== SET PROBLEM ==
Reproduce the listing below word for word, leaving out the pictures.

== EXTRACTED ENTRIES ==
┄┄┄┄┄┄

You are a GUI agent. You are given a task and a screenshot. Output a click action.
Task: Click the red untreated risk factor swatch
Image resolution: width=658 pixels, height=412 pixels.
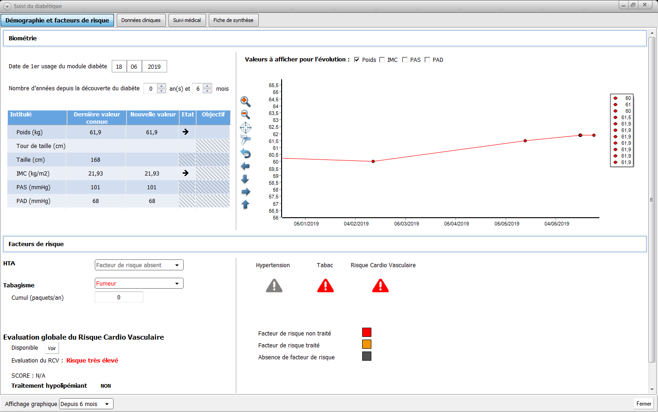(367, 332)

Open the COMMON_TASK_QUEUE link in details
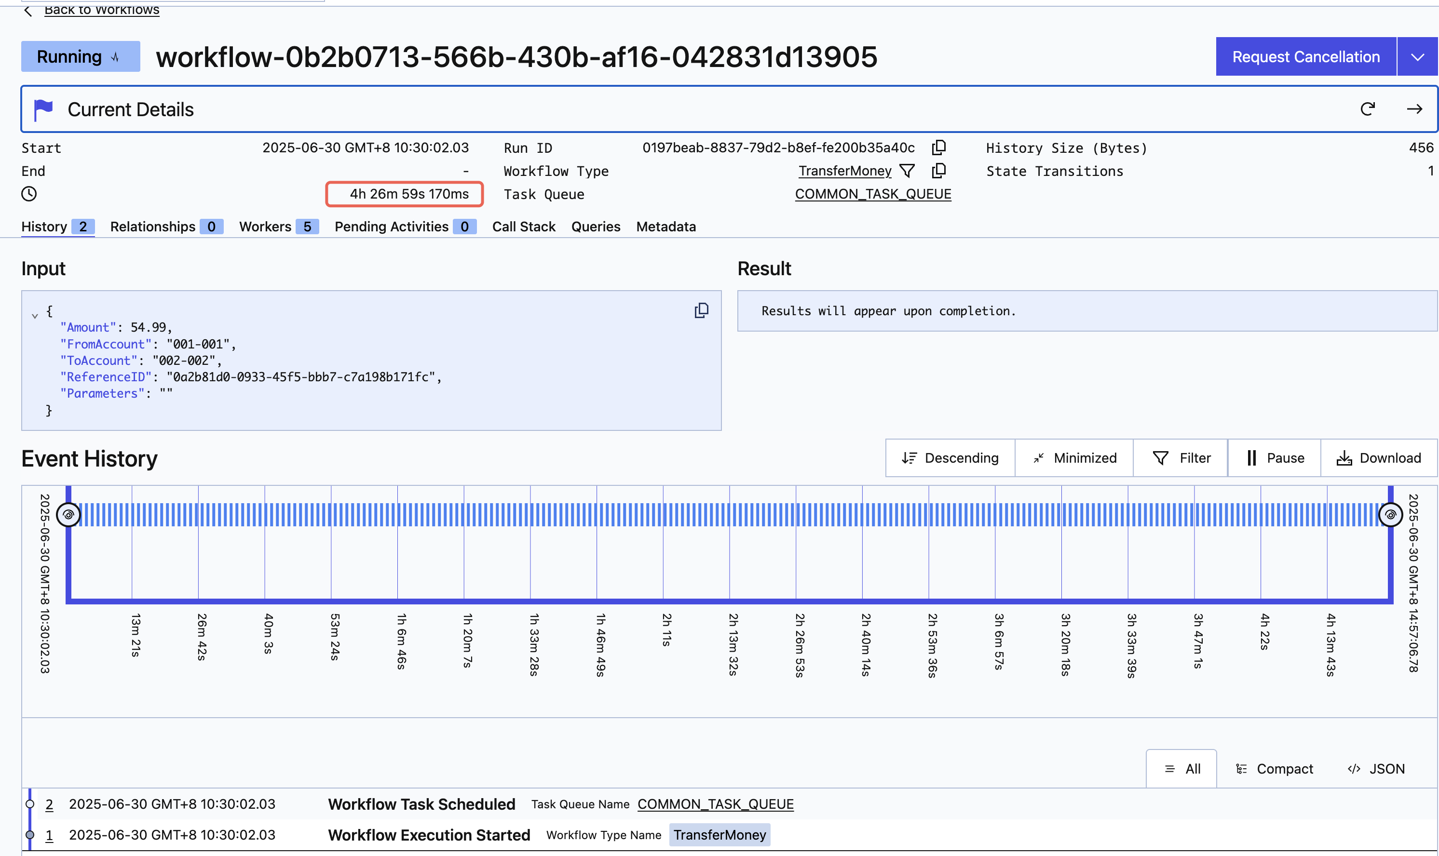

┄┄┄┄┄┄

== REPLY ==
You are a GUI agent. You are given a task and a screenshot. Output a click action.
Task: Click the red untreated risk factor swatch
Image resolution: width=658 pixels, height=412 pixels.
(367, 332)

Open the COMMON_TASK_QUEUE link in details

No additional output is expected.